Aristakes Lastivertsi (Արիստակէս Լաստիվերցի; (Note: Also Լաստիվերտցի, Lastiverttsʻi) c. 1002 – 1080) was a medieval Armenian historian and chronicler. The author of many works, Aristakes's most valuable contribution in the field of the historiography was his History About the Sufferings Occasioned by Foreign Peoples Living Around Us, which describes Bagratid Armenia's relations with the Byzantine Empire and Georgia and the devastating Seljuk invasions of the 11th century and the torture of Christians by the Seljuks.

==Biography==
Once thought to have been born in a village called either Lastivard or Lastivert, scholars now believe that Aristakes was born in a village called Lastiver, the location of which is unknown. Details about his life are fragmented. The date of his birth has been estimated as 1002, and he is assumed to have died in old age not long after completing his history in 1079. As a vardapet, he was well versed in Christian theology and rhetoric and knew Greek and probably several other languages. He wrote his history from 1072 to 1079, without the support of a patron, recounting contemporary history of which he was an eyewitness.

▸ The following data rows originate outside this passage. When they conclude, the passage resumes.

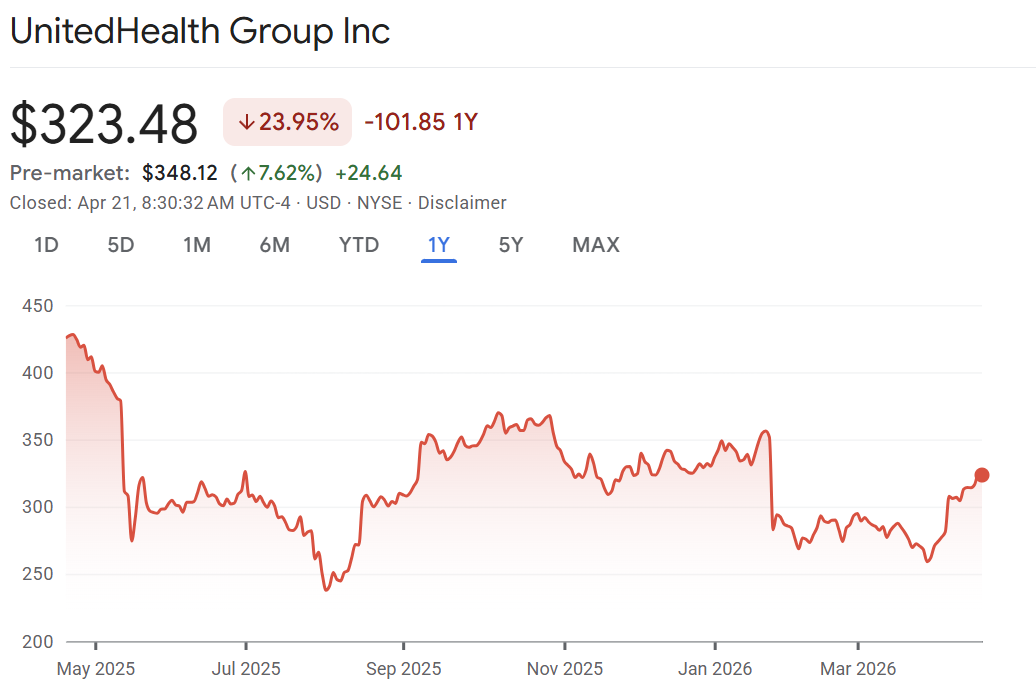The width and height of the screenshot is (1036, 694).
Task: Click the $323.48 stock price
Action: (x=104, y=125)

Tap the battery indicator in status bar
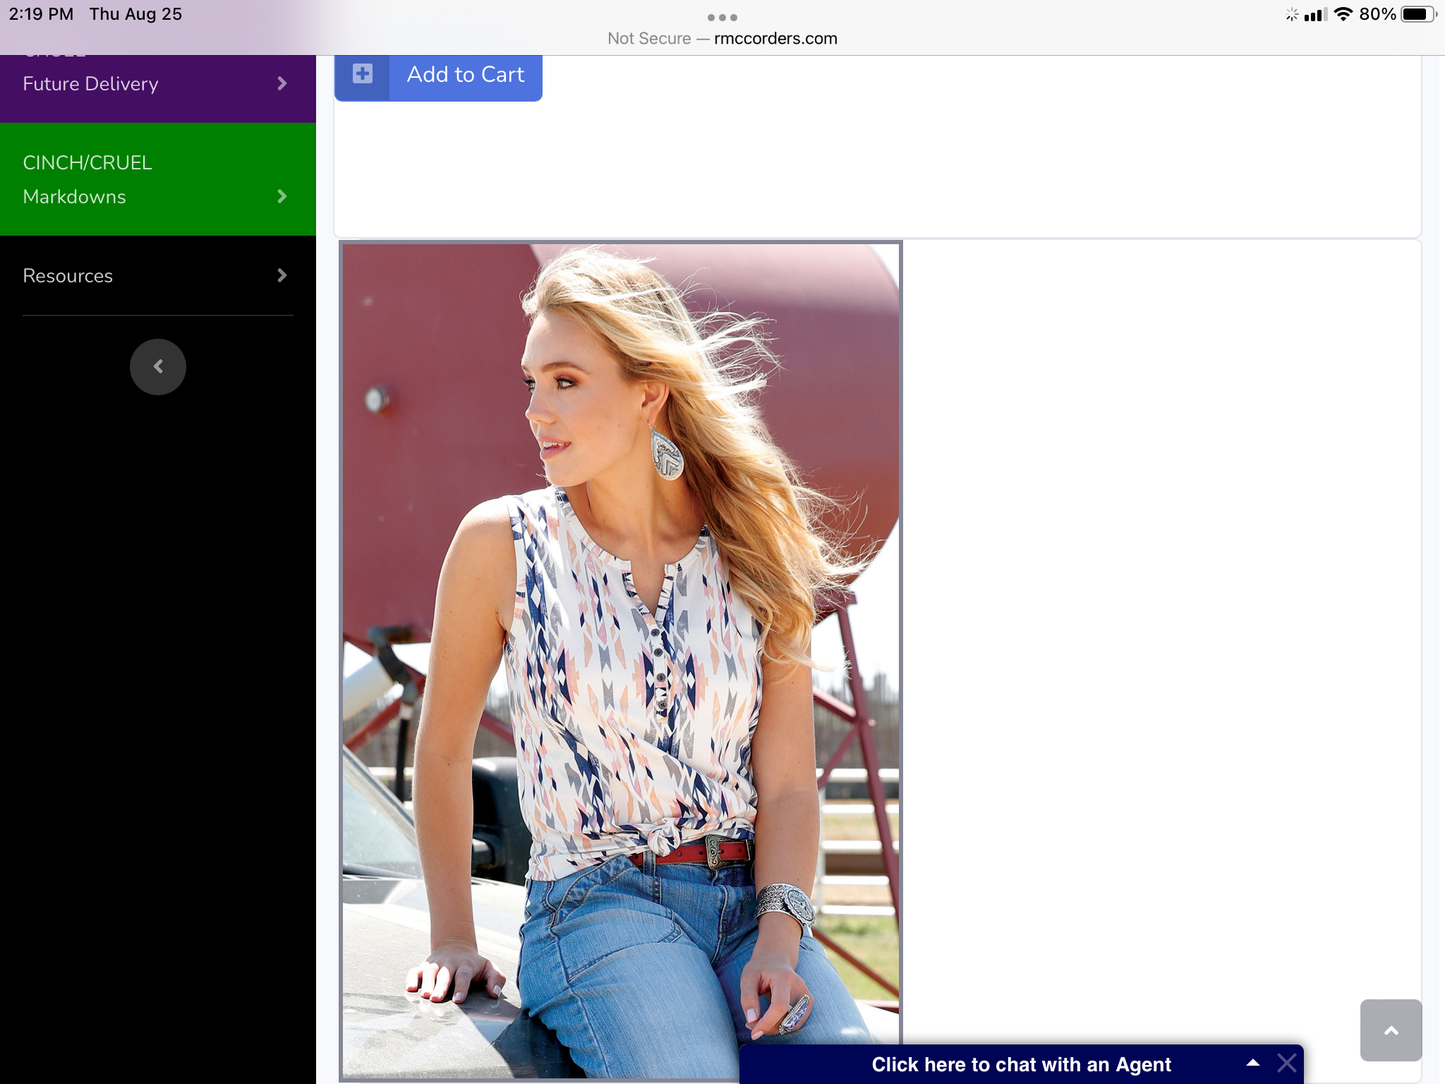1417,14
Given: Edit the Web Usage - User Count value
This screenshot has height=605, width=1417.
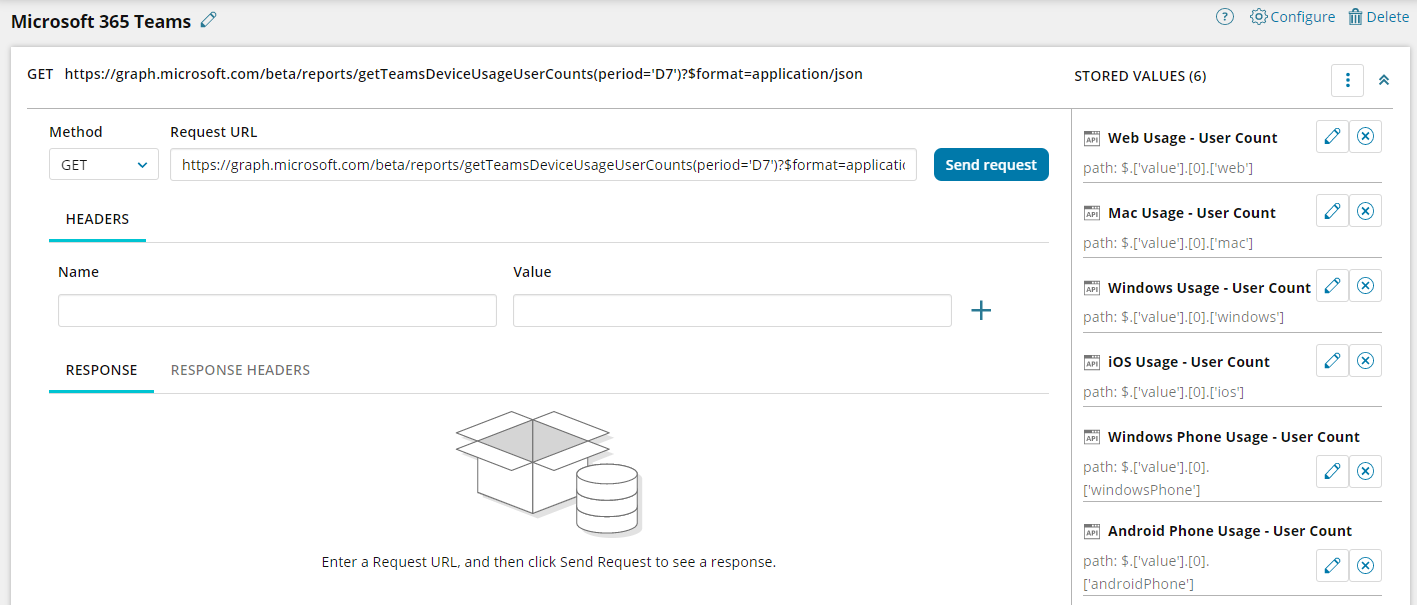Looking at the screenshot, I should coord(1332,137).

Composed of 25 chapters and a unique colophon, Aristakes describes the Seljuk invasions in 1047-48 through the capture of Ani in 1064 and the Battle of Manzikert in 1071.

==Manuscript history==
There are more than 25 extant manuscripts of Lastivertsi's history, the oldest of which was begun in the 14th century and completed in 1567. Besides a manuscript copied in 1599, the others were produced in the 18th and 19th centuries.